HHLO — Haskell Frontend for StableHLO

HHLO is a Haskell library for building, compiling, and executing machine learning programs that target StableHLO, the portable, versioned IR of the OpenXLA ecosystem.

It lets you write ML models in pure Haskell with compile-time shape checking, compile them to CPU or GPU via the PJRT C API, and even differentiate them automatically — all without leaving the type system.

{-# LANGUAGE DataKinds, TypeApplications #-}
import HHLO.Session
import HHLO.EDSL.Ops
import HHLO.Autograd

-- Define a model, differentiate it, and run it on CPU in 6 lines.
main = withCPU $ \sess -> do
    let f x = sumAll =<< multiply x x
        gradMod = gradModule @'[3] @'F32 f
    compiled <- compile sess gradMod
    result   <- run sess compiled (hostFromList @'[3] @'F32 [1, 2, 3])
    print (hostToList result)   -- [2.0, 4.0, 6.0]

Why HHLO?

Most ML frameworks trace Python code to build computation graphs.
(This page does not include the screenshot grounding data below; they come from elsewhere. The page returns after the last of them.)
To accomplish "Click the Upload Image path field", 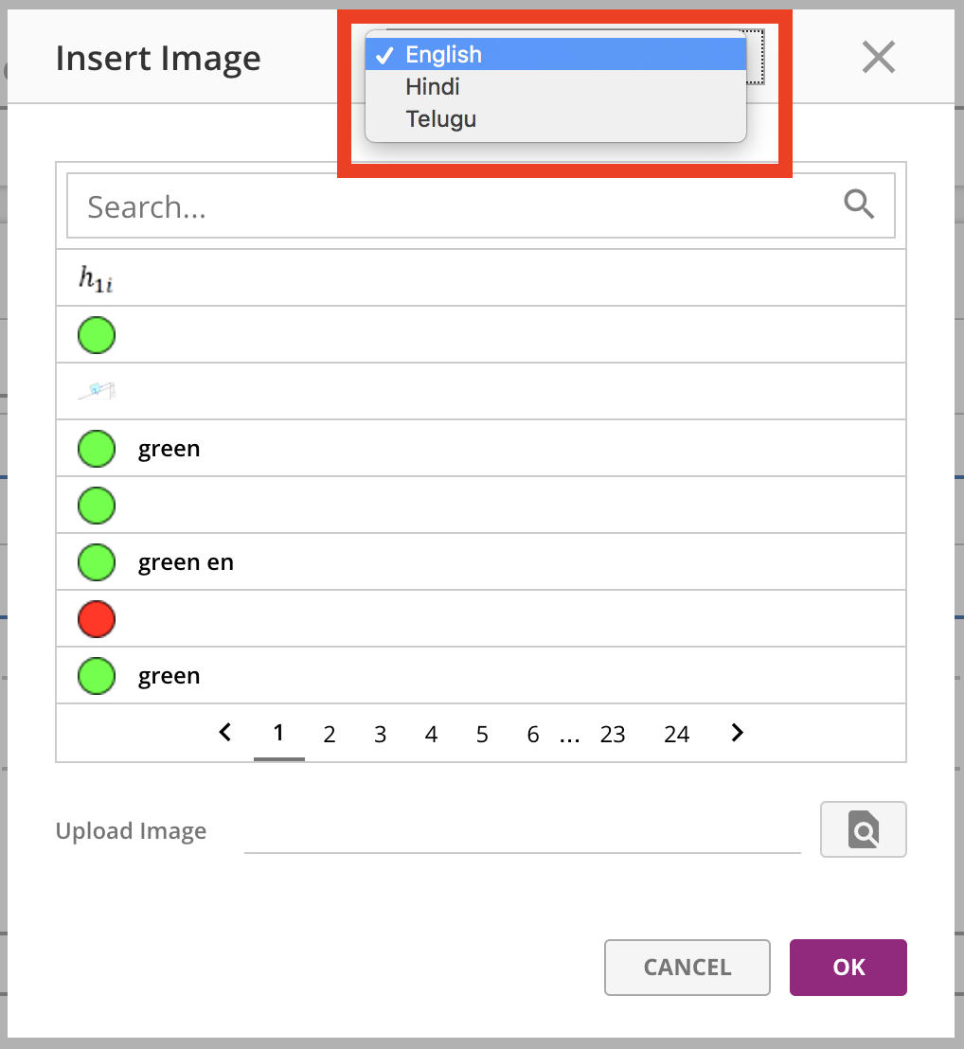I will tap(522, 831).
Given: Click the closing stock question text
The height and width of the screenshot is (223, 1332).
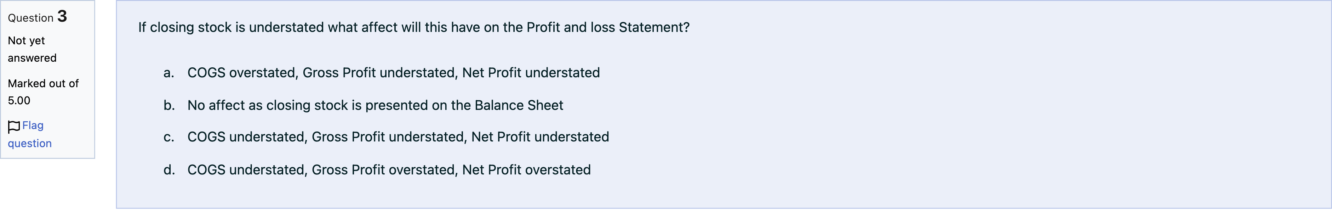Looking at the screenshot, I should (x=413, y=27).
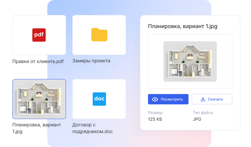Click the blue doc file icon
This screenshot has width=251, height=147.
tap(99, 99)
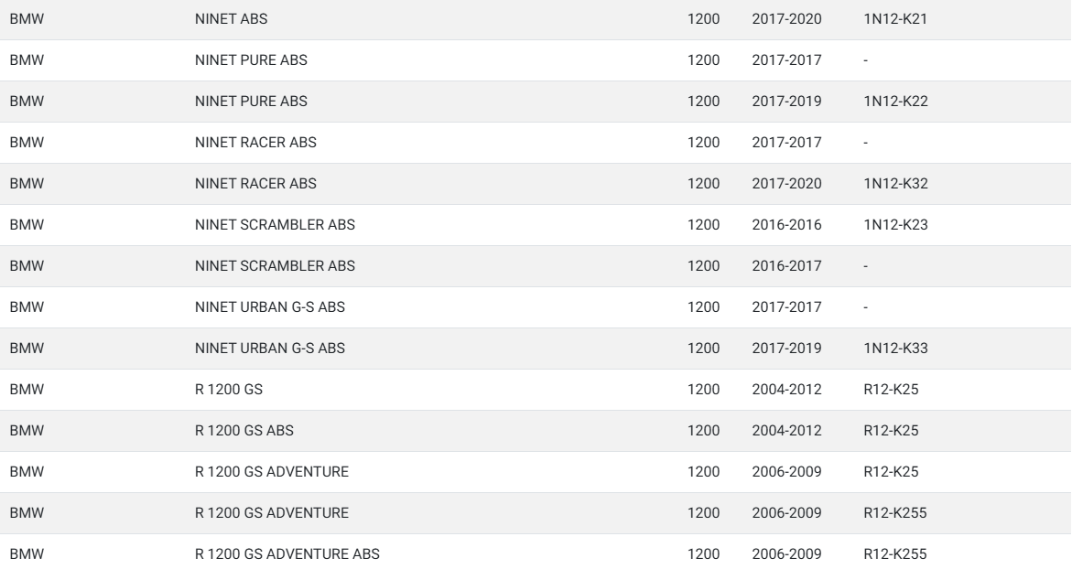Click BMW make in NINET URBAN G-S 2017-2017 row
The width and height of the screenshot is (1072, 569).
[27, 306]
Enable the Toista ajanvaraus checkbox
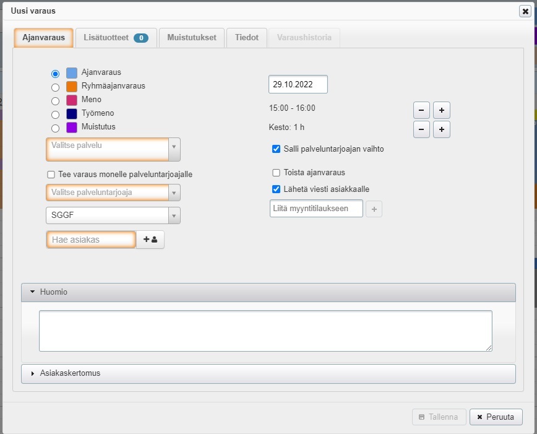This screenshot has height=434, width=537. [x=276, y=173]
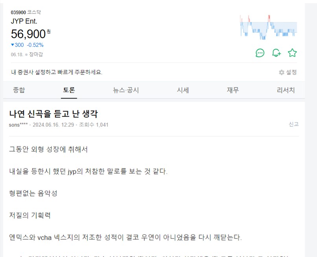Open the green chat bubble icon
Viewport: 317px width, 257px height.
pyautogui.click(x=260, y=53)
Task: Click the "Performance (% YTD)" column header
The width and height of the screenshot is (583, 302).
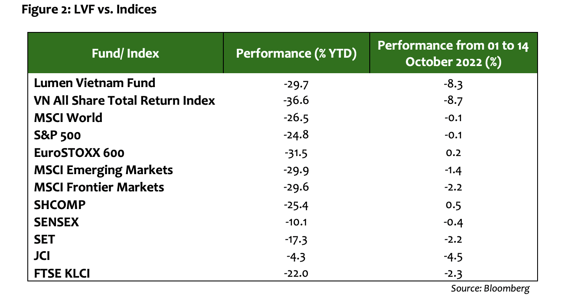Action: [296, 53]

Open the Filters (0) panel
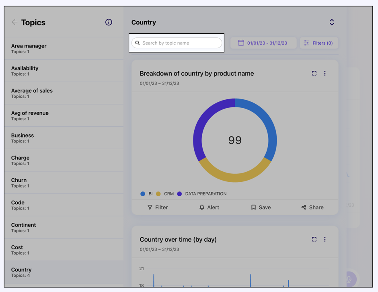(x=318, y=43)
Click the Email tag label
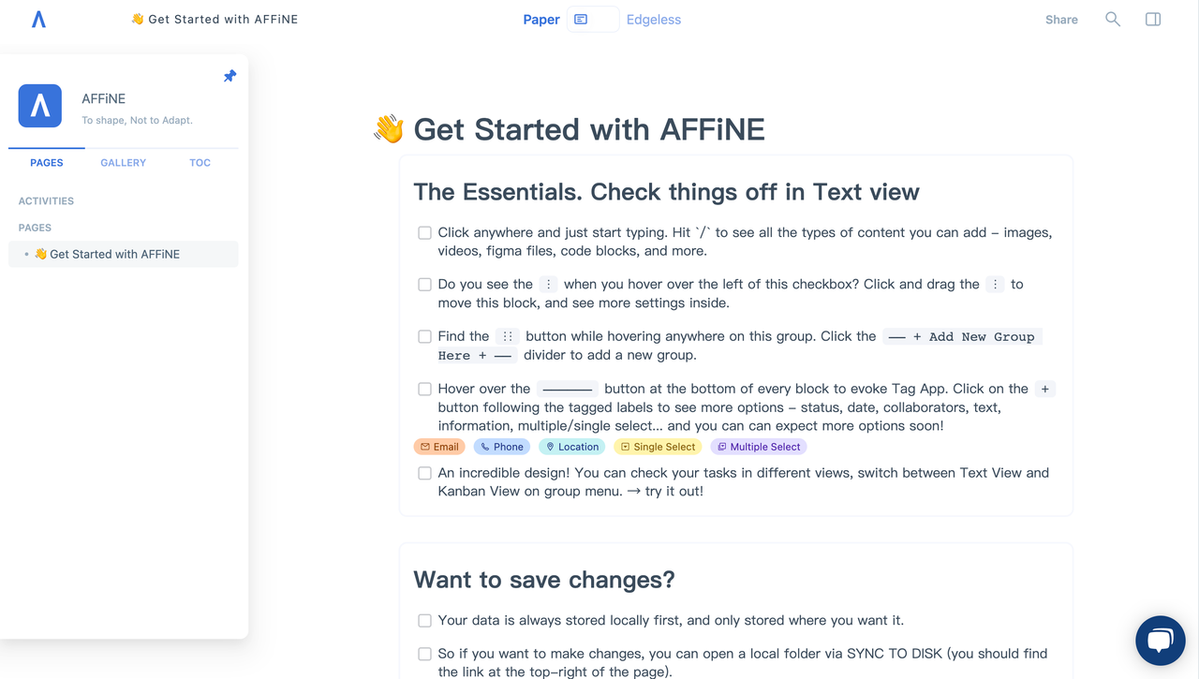 [x=439, y=447]
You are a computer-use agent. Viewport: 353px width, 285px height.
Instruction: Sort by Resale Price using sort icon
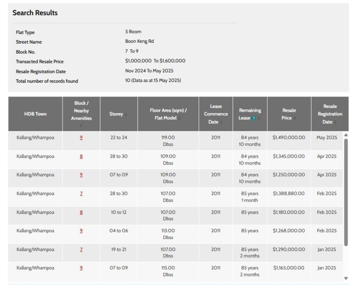pyautogui.click(x=294, y=118)
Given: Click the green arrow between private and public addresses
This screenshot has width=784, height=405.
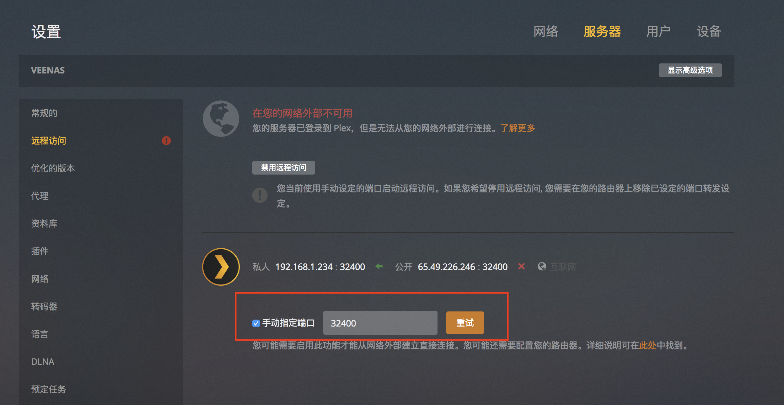Looking at the screenshot, I should click(379, 267).
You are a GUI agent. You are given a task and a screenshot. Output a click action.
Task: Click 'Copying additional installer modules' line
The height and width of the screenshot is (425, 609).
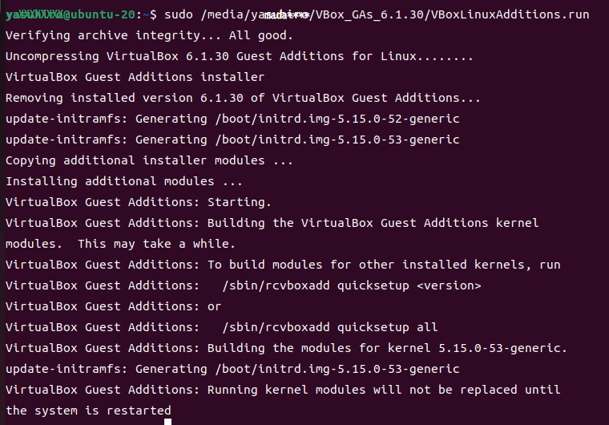click(x=149, y=160)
HHLO takes a different path: you write StableHLO directly in Haskell.

This means:

No Python runtime — Your model is ordinary Haskell code.
Compile-time shape safety — Matmul mismatches are type errors, not runtime failures.
Native autograd — Reverse-mode differentiation is implemented as a Haskell library, not a C++ backend.
True portability — StableHLO is a standardized, versioned IR; the same Haskell code runs on CPU, NVIDIA GPU, or any future PJRT backend.

Design Philosophy

Text Emission + PJRT

HHLO emits StableHLO MLIR text and hands it straight to PJRT_Client_Compile. This is the same compilation path used by JAX's C++ backend, but without the heavy dependency of building LLVM/MLIR from source.

Phantom Types

Every tensor carries its shape and dtype as phantom type parameters:

Tensor '[2, 3] 'F32   -- 2×3 matrix of Float32
Tensor '[4]    'F64   -- 4-element vector of Float64

Matmul, broadcast, and conv shapes are checked at compile time via type families. If the shapes don't match, GHC tells you before you ever load a PJRT plugin.

Layered Architecture

HHLO is structured so you can use as much or as little abstraction as you need:

┌─────────────────────────────────────┐
│  Session (HHLO.Session)             │  One-liners: withCPU, compile, run
├─────────────────────────────────────┤
│  Autograd (HHLO.Autograd)           │  grad, vjp, gradModule — reverse-mode AD
├─────────────────────────────────────┤
│  EDSL (HHLO.EDSL.Ops)               │  Type-safe frontend: add, matmul, einsum, etc.
├─────────────────────────────────────┤
│  IR Builder (HHLO.IR.Builder)       │  Stateful monad for constructing MLIR
├─────────────────────────────────────┤
│  Pretty Printer (HHLO.IR.Pretty)    │  Emits StableHLO MLIR text
├─────────────────────────────────────┤
│  PJRT Runtime (HHLO.Runtime.*)      │  Compile → Execute on CPU or GPU
└─────────────────────────────────────┘

The high-level layers (Session, Autograd) eliminate PJRT boilerplate for the common case. The low-level layers (IR.Builder, Pretty, Runtime) remain available when you need full control.

Features

Type-Safe EDSL

The frontend provides 50+ typed ops covering arithmetic, linear algebra, reductions, data movement, and neural network primitives:

-- Arithmetic
c <- add a b
d <- multiply a b
e <- matmul a b

-- Non-linear
y <- relu x
y <- sigmoid x
y <- softmax x

-- Reductions
s <- sumAll x                    -- reduce all dims → scalar
v <- reduceSumDim @0 x           -- reduce dim 0

-- Data movement
sliced <- slice x [(0, 2), (1, 3)]   -- extract sub-array
padded <- pad x 0 [(1, 1), (0, 0)]   -- pad with zeros
trans  <- transpose x [1, 0]         -- permute dimensions

Shape mismatches are caught at compile time. A matmul between a [2,3] and a [4,5] tensor is a type error, not a segfault.

Convenience Ops

Beyond the raw StableHLO surface, HHLO provides higher-level combinators that compose primitive ops into familiar patterns:

Op	What it does
`einsum "ij,jk->ik" a b`	Einstein summation (dispatches to `dotGeneral` + `transpose`)
`split dim n t`	Decompose a tensor into `n` equal slices along `dim`
`stack dim [t1, t2, ...]`	Concatenate tensors along a new axis `dim`
`productAll t`	Reduce all dimensions with `multiply` (like `sumAll` but product)
`productDim dims t`	Reduce specific dimensions with `multiply`
`topK k t`	Return the top-K elements (sort descending + slice)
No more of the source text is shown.